In latere jaren kozen veel bedrijven alsnog voor aansluiting bij het bedrijfstakpensioenfonds, omdat de gedaalde rente de verzekerde regeling duur maakte. Overdracht van de reeds opgebouwde verzekerde rechten naar de bedrijfstakfondsen vond in de regel niet plaats, omdat dat financieel ongunstig was.

Andere sectoren

Volgens Kerkhof is de bouw een sector met veel van dit soort gevallen, maar speelt het ook in onder meer de transport- en metaalsector. ‘Pensioenfonds Vervoer had enkele jaren een negatieve z-score, benedengemiddelde rendementen dus. Dat betekent dat bedrijven weg mochten. Verzekeraars hebben toen bedrijven geworven voor een gedispenseerde regeling.’

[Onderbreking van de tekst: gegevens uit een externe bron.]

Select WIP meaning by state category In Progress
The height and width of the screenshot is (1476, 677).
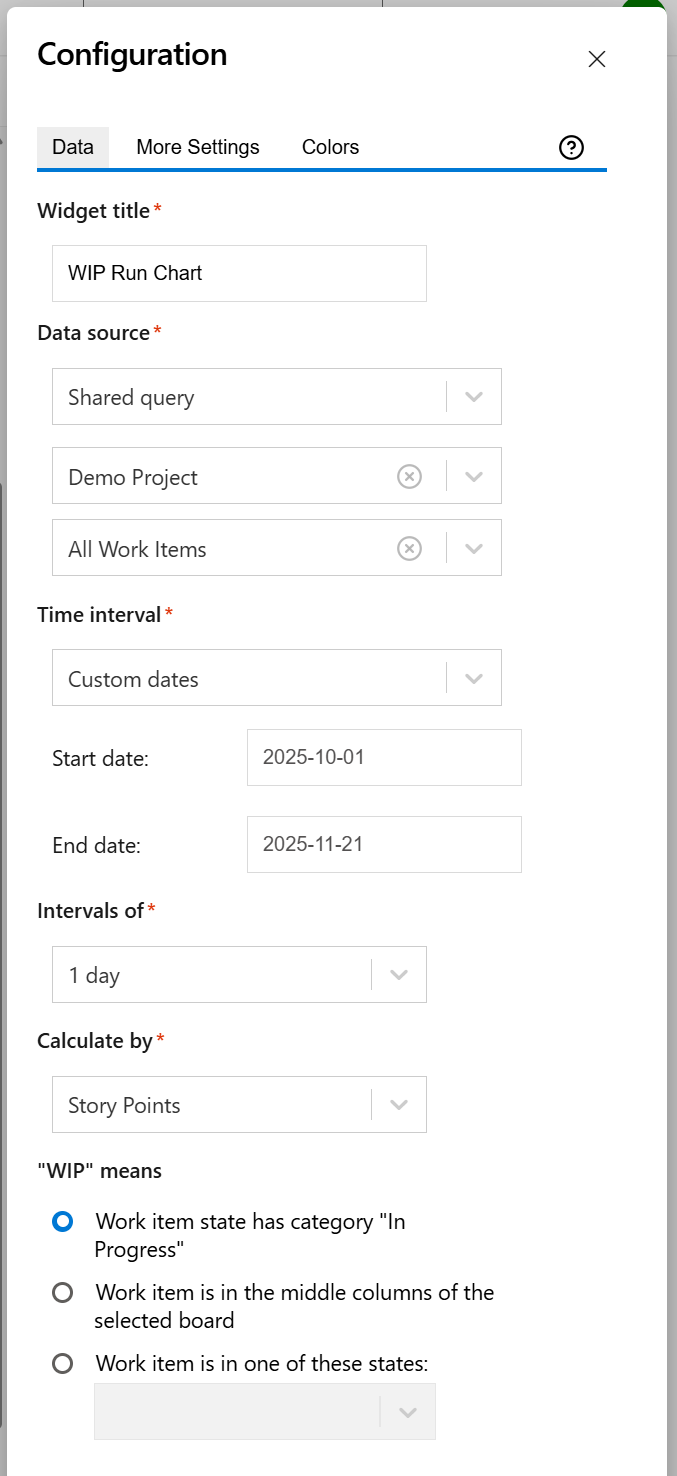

Er zijn honderden bedrijven met oude verzekerde rechten in de bouwsector, maar als heel Nederland wordt meegerekend, zijn het er ruim duizend, zegt Kerkhof. ‘Bij elkaar kom je dan als snel op tienduizenden deelnemers die hiermee te maken hebben’, schat hij. Onduidelijkheid is wel in hoeveel van die regelingen is toegezegd de indexatie van het sectorfonds te volgen.